-- START --
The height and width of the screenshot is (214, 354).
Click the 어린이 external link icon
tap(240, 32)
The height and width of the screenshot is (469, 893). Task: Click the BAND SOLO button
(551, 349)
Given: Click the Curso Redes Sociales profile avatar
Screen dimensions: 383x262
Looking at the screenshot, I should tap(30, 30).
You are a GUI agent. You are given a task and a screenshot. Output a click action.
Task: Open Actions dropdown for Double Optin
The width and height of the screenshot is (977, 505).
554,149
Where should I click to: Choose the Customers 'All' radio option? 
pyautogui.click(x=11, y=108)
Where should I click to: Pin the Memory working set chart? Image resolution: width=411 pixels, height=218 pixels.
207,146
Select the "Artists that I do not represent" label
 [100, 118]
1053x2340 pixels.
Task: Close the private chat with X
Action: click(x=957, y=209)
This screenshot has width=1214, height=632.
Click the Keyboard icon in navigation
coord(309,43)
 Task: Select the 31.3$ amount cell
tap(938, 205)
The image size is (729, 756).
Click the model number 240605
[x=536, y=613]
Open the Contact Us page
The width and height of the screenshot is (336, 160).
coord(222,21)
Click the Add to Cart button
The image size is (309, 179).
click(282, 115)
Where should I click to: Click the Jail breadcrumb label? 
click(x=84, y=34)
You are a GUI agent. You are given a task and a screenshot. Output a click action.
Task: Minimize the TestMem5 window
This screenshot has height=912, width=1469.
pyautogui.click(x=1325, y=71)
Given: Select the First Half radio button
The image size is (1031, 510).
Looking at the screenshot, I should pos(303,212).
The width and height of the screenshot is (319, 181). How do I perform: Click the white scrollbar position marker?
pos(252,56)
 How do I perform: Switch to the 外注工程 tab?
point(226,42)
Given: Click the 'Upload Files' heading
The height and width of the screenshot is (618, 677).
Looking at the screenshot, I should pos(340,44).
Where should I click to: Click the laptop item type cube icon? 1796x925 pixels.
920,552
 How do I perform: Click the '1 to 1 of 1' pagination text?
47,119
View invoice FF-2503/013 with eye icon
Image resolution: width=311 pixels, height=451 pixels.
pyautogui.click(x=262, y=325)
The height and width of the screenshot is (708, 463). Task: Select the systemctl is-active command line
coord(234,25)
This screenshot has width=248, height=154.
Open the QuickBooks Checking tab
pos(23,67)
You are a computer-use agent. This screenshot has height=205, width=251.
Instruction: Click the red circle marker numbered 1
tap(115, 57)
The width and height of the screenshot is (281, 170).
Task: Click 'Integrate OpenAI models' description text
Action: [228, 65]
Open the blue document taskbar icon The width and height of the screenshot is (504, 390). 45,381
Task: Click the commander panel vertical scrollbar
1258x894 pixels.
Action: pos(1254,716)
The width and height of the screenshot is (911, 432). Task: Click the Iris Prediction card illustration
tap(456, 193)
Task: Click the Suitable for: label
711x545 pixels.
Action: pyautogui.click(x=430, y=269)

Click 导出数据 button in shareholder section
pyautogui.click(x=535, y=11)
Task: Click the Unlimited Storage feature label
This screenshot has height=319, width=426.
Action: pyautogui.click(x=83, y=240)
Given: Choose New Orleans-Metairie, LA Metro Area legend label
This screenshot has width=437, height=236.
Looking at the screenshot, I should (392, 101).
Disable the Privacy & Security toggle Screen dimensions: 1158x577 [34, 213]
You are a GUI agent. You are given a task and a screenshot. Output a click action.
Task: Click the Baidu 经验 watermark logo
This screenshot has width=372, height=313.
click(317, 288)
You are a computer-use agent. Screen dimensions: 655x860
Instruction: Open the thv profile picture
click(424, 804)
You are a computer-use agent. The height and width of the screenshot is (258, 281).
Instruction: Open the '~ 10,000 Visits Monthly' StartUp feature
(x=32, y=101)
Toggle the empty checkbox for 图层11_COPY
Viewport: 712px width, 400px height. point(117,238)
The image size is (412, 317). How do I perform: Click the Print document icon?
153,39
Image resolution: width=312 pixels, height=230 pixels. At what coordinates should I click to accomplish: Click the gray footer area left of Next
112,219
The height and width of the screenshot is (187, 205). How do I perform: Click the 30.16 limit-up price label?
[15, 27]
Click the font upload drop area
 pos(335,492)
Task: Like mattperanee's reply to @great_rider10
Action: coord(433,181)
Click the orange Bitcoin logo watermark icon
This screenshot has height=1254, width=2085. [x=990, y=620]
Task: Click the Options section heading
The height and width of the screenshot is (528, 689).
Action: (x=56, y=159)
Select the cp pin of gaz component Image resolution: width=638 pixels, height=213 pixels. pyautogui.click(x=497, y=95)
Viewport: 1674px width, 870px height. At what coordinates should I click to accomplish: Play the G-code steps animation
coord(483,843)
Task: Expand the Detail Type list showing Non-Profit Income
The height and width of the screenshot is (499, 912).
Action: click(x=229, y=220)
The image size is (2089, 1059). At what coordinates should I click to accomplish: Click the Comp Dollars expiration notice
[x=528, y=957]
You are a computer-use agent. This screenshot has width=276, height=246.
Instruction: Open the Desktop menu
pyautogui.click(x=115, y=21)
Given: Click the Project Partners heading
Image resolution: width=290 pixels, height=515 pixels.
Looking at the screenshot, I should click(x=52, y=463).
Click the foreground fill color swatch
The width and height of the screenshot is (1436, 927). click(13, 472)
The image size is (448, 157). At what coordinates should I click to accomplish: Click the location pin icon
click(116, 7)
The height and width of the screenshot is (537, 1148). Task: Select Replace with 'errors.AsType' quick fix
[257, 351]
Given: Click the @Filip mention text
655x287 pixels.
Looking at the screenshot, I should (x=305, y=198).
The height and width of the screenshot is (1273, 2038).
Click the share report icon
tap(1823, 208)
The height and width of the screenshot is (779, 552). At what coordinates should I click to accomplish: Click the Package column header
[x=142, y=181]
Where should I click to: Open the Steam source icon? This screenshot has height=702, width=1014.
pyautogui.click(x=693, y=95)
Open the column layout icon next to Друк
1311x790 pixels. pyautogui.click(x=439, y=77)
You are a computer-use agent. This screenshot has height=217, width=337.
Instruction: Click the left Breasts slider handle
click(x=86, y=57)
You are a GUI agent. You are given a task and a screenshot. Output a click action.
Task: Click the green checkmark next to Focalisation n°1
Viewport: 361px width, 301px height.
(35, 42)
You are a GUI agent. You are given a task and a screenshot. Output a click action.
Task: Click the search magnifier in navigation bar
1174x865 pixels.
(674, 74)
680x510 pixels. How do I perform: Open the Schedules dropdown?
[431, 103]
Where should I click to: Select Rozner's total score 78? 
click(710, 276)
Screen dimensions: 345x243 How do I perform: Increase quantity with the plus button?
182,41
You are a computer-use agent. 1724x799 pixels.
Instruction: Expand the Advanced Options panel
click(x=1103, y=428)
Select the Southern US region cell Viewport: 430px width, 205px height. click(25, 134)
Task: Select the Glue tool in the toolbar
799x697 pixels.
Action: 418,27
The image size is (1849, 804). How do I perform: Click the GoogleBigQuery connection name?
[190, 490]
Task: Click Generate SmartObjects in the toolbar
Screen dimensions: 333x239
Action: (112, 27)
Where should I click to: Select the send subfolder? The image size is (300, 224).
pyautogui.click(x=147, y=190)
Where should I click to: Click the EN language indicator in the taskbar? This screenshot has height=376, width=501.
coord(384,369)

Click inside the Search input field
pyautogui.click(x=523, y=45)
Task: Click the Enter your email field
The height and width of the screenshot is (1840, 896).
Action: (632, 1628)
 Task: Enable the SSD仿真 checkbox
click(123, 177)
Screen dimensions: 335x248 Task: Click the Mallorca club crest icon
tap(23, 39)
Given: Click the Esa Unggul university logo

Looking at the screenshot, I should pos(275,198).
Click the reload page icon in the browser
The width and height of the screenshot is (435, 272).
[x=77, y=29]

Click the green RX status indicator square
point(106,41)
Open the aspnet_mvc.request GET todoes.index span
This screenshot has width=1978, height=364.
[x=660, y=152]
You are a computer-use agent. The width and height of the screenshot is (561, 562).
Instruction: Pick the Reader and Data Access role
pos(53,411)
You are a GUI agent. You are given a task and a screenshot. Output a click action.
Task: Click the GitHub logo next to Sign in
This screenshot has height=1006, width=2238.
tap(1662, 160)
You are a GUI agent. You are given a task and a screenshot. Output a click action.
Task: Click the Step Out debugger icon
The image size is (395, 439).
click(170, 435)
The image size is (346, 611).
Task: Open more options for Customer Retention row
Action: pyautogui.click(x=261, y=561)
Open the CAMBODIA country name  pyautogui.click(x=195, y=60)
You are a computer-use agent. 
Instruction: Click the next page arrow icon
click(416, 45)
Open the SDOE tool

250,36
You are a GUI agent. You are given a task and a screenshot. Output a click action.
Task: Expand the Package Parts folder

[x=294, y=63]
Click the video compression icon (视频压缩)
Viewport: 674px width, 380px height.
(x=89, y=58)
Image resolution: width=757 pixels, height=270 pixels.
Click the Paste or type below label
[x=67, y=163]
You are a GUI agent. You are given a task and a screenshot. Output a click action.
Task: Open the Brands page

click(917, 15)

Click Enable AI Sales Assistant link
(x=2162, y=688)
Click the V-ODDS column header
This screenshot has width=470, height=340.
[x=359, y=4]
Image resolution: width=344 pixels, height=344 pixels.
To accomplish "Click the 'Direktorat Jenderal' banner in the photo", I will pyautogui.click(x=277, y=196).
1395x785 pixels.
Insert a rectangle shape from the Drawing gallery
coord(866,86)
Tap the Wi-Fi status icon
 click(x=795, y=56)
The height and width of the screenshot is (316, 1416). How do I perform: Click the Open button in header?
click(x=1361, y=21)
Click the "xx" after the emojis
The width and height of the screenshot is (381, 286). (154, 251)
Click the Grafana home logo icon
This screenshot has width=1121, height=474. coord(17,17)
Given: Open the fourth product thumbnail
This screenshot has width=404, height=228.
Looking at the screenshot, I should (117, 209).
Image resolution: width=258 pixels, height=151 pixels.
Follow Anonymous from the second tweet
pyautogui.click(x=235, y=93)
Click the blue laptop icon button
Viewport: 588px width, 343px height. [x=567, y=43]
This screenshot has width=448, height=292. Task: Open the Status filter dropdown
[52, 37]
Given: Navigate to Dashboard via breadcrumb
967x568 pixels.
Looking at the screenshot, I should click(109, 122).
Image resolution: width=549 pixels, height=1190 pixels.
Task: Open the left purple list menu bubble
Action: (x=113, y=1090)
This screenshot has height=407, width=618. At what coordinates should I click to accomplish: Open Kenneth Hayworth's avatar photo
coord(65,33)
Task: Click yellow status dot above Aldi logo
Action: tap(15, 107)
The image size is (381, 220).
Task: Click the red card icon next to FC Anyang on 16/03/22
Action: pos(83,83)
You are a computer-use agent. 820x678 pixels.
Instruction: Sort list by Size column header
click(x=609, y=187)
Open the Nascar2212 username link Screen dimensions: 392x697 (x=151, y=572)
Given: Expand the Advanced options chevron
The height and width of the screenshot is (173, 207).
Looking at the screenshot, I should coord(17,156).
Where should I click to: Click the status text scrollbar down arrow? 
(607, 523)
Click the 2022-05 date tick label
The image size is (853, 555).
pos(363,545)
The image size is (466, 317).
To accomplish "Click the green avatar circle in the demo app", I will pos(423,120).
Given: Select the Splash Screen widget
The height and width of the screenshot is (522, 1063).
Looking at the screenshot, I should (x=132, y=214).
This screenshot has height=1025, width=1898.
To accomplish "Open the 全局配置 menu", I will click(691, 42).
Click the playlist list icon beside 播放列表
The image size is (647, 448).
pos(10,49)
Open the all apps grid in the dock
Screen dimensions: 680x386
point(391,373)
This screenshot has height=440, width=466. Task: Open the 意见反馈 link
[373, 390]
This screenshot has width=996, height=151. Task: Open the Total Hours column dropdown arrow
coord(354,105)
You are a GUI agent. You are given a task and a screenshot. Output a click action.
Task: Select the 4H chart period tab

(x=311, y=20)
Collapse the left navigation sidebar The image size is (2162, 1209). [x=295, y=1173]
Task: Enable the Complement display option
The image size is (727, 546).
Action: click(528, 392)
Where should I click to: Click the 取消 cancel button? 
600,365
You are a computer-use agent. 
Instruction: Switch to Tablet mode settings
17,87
-- END --
### SHORT EXERCISE
Output the lines as a JSON list of strings, one string per line and blank lines omitted, beginning with the line that contains "Click the V-ODDS column header" and ending with the line that contains "The width and height of the screenshot is (381, 286).", both included.

### ANSWER TO THIS PROBLEM
[
  "Click the V-ODDS column header",
  "This screenshot has width=470, height=340.",
  "[x=359, y=4]",
  "Image resolution: width=344 pixels, height=344 pixels.",
  "To accomplish \"Click the 'Direktorat Jenderal' banner in the photo\", I will pyautogui.click(x=277, y=196).",
  "1395x785 pixels.",
  "Insert a rectangle shape from the Drawing gallery",
  "coord(866,86)",
  "Tap the Wi-Fi status icon",
  " click(x=795, y=56)",
  "The height and width of the screenshot is (316, 1416). How do I perform: Click the Open button in header?",
  "click(x=1361, y=21)",
  "Click the \"xx\" after the emojis",
  "The width and height of the screenshot is (381, 286). (154, 251)"
]